Liderlerin konuşma tarzından, şahsiyetlerinden, satır aralarında söylemek istediklerindem hep bir şeyler yorumlamaya çalışıyordu. Çünkü "biz şehrimizi yönetecek insanları, şehre hizmet getirecek başkanları seçeceğiz, diyordu.
"Aynası iştir kişinin, lafa bakılmaz" sözünü dikkate alarak kimin, nasıl iş tuttuğunu görüyordu. Kimin hangi niyetle, birlikte olduğunu görmemek için ancak kör olmak gerektiğini düşündü. Olumsuzlukların, kusurların,eksiklerin karşı tarafta çok olduğu tezi üzerinden oy rengini belirlemek istemiyordu.

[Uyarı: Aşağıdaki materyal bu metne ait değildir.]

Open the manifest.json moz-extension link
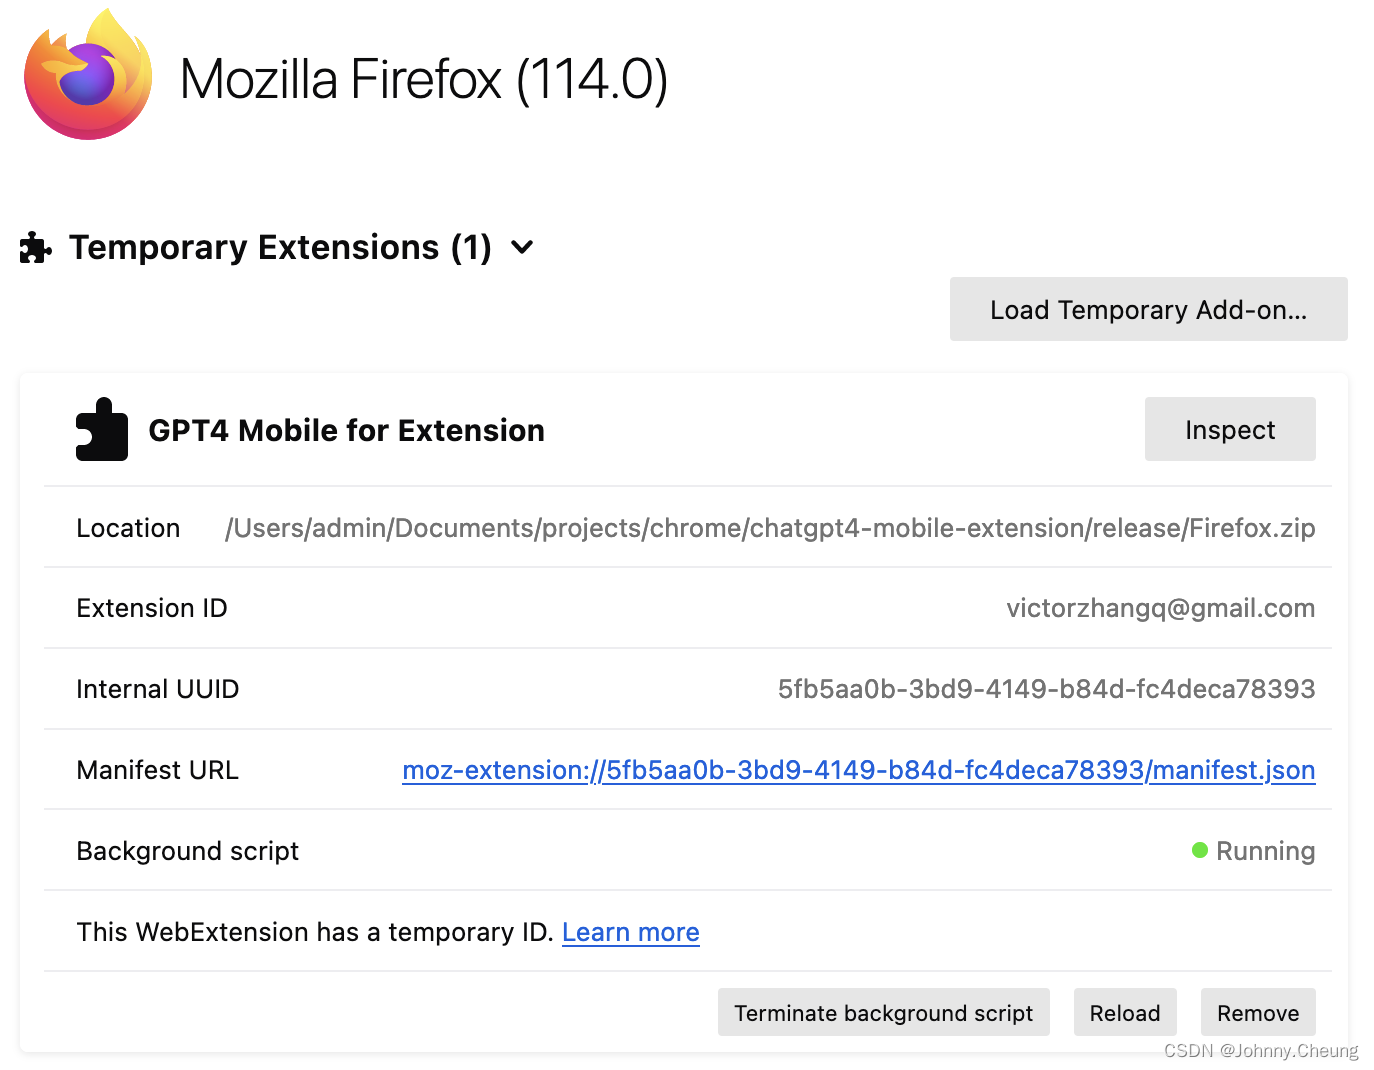tap(858, 770)
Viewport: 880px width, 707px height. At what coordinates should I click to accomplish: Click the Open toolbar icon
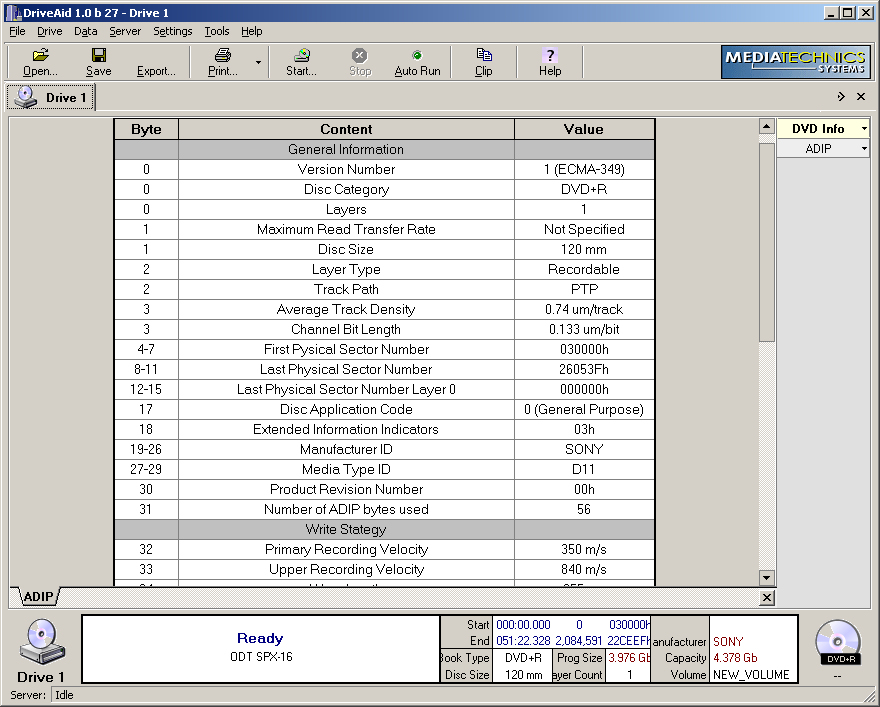pos(40,56)
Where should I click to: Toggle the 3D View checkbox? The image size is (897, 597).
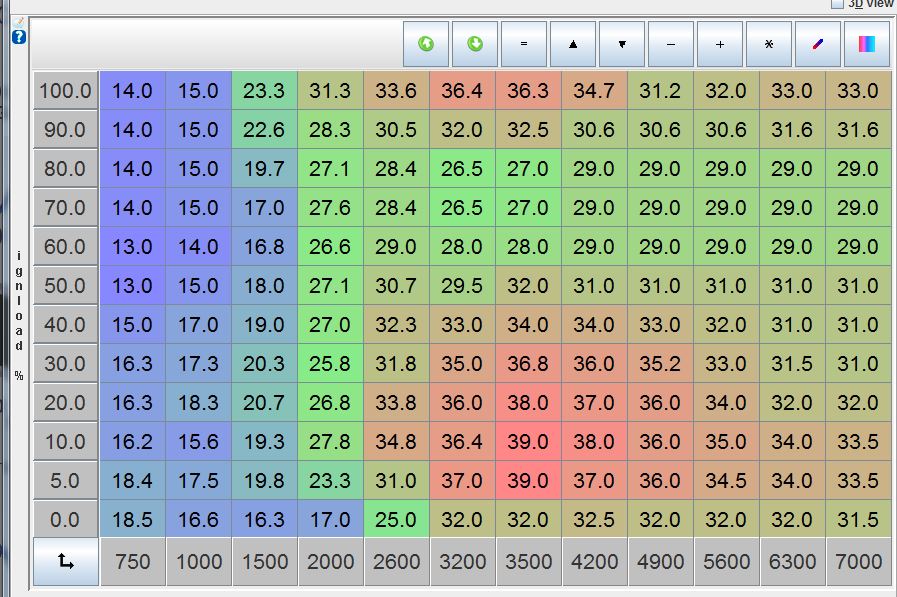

Bizi heyecanlandıracak, millete hizmet sunacak projelerin isimlerini duydukça mutlu oluyordu. Mevcut başkanın tasfiyesi ve sadece bir kesime kaybettirmek istemek iyi bir proje değildi. Demokratik gücü, önemli görmediği o bir oy'daydı artık.
Bir seçmen olarak alt komşumuzu tanımazken şehri emanet edeceğimiz belediye başkanları mahalle mahalle sokak sokak proje üretmiş olduğunu fark ediyordu.
Sokakların dili, gönüllerin dili, sağlam kafaların dili hep aynı istikameti gösteriyorsa verilecek oy insanı tatmin ederdi bireysel planda. Bunun farkındaydı. Verdiği oy umutsuzca ise sandık başına gitmeye bile gerek görmeden sağa sola fırlatabilirdi. "Hayır, benim boyum çok değerli,her türlü araştırmayı yaptım, sarraf terazilerinde kanaatlerimi tarttım, memleket için, milletimiz için hayırlısı, diye oyunun rengini belli edecekti. Pazar akşamı ekranlara yansıyacak demokratik sonuçlardan razı olacaktı.
Kürsülerde partilerini temsil eden konuşmacıların sözlerini tarttıktan sonra çalışma gayreti ve hacimlerine de bakmak gerekirdi. Birileri yaparmış gibi görünürken diğerleri de her şeyin hakkını hakkıyla verebilen bir gayret içinde olduğunu görmüştü.
Lafı çok uzatmanın bir gereği yoktu. Zira seçime oldukça az bir zaman kalmıştı. Meydanlarda ve medyada itici cümleler kuran insanların arasından seçim yapmıyordu. Hakkı hakikati söyleyebilen insanları fark etmek zorundaydı. Sözünün eri, cesur, kararlı, kendinden emin insanların peşinden gitmeliydi.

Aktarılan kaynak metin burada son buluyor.